◆ **DOCUMENT EXTRACT**

## begin

This accumulation of divine admonitions in relation to the collective experience of the past years led me to philosopher Walter Benjamin’s Angelus Novus. In a posthumously published essay, “Theses on the Philosophy of History,” Benjamin describes a print he had purchased in 1921, which features a striking image of a wide-eyed and wings-outstretched angel.

His face is turned toward the past. Where we perceive a chain of events, he sees one single catastrophe which keeps piling wreckage upon wreckage and hurls it in front of his feet. The angel would like to stay, awaken the dead, and make whole what has been smashed. But a storm is blowing from Paradise; it has got caught in his wings with such violence that the angel can no longer close them. The storm irresistibly propels him into the future to which his back his turned, while the pile of debris before him grows skyward. The storm is what we call progress.

In Behukkotai, both blessings and curses seem to pile up, overwhelming the recipient either with abundance or challenging circumstances. It is easier to see the parallels between Benajmin’s storm and the increasing curses of the tokhekah: sickness, famine, exile, and death seem to pile up on the Israelites. In thinking through these blessings and curses and Benjamin’s pessimism about progress, is there room for optimism?

The parashah opens with descriptions of abundance for the Israelites if they “follow My laws and faithfully observe My commandments” (Lev. 26:3). The blessings end with a reminder of God’s redemptive role in the Exodus. “I the Lord am your God who brought you out from the land of the Egyptians to be their slaves no more, who broke the bars of your yoke and made you walk erect” (Lev. 26:13). We can picture the Israelites being propelled forward into freedom but accompanied by mountains of wreckage that trail behind them—generational trauma, environmental and physical plagues, and death. The blessing portion of the parashah evokes the adage too much of a good thing, potentially leading those with plenty to miss the metaphorical debris surrounding them.  There is a flipside to blessings, one that calls on the recipient to acknowledge their position of privilege.

## end

◆ **EXTRACTED MATERIAL**
## begin

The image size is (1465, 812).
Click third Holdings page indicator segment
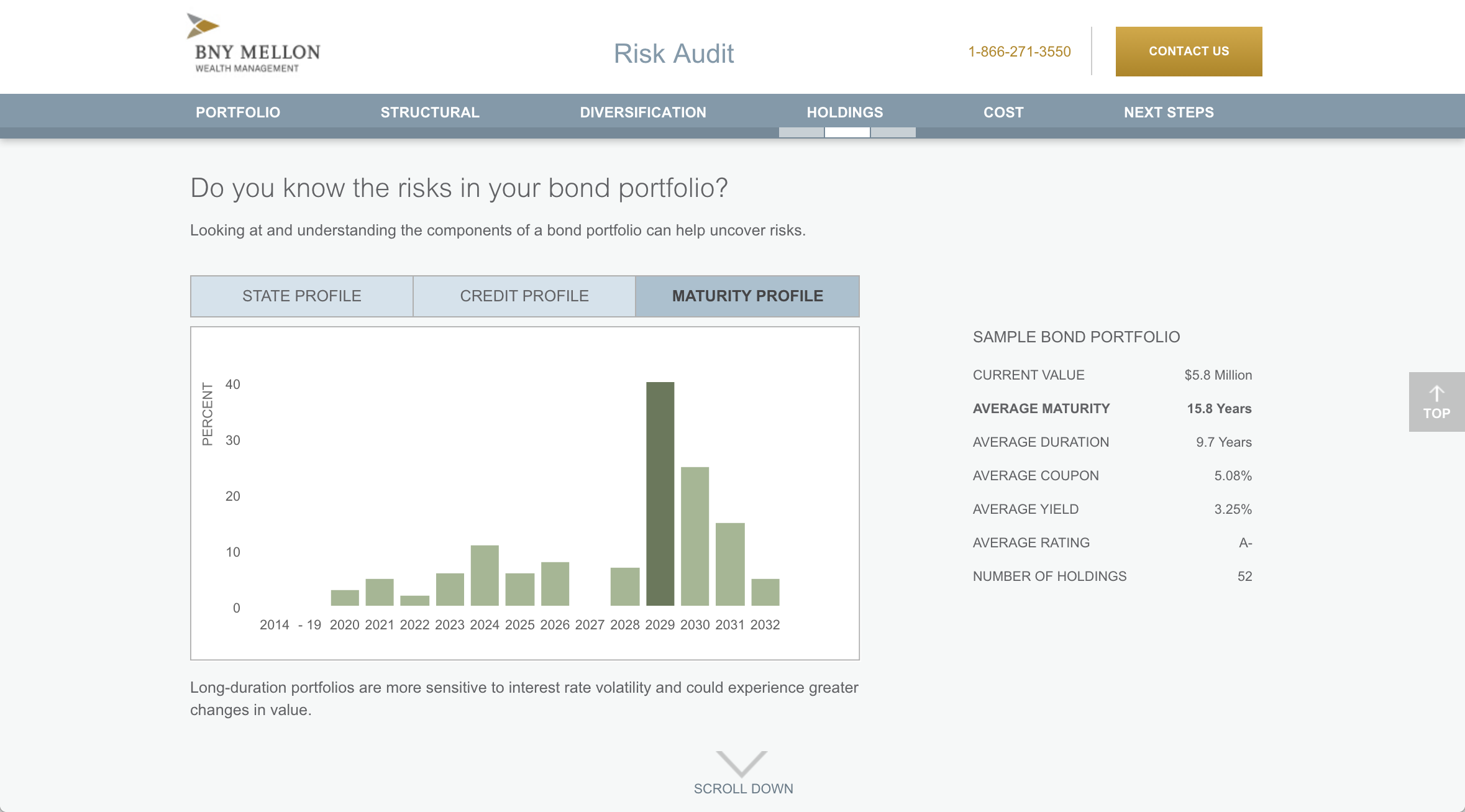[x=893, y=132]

## end
## begin

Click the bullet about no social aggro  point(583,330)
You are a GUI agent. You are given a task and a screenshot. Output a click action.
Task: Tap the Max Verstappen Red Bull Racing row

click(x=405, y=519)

## end
## begin

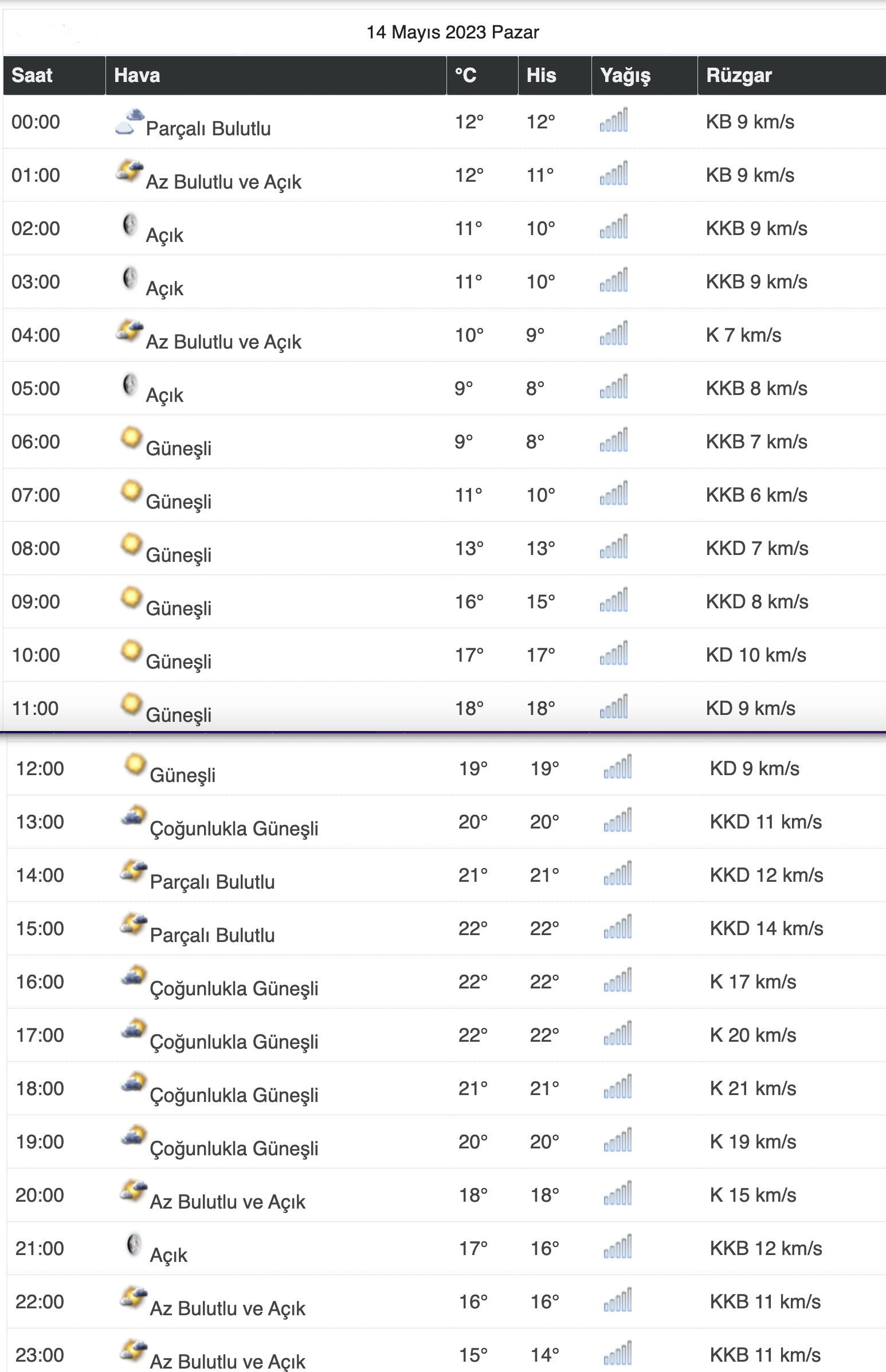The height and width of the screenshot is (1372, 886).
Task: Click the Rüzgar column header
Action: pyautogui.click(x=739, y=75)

## end

◆ **GOALS**
1: According to the commentary on Behukkotai, in what year did Benjamin buy the print he describes?
2: Quote the stretch of the commentary on Behukkotai from "This accumulation of" through "and wings-outstretched angel.".

◆ **EXERCISE SOLUTIONS**
1: 1921

2:
This accumulation of divine admonitions in relation to the collective experience of the past years led me to philosopher Walter Benjamin’s Angelus Novus. In a posthumously published essay, “Theses on the Philosophy of History,” Benjamin describes a print he had purchased in 1921, which features a striking image of a wide-eyed and wings-outstretched angel.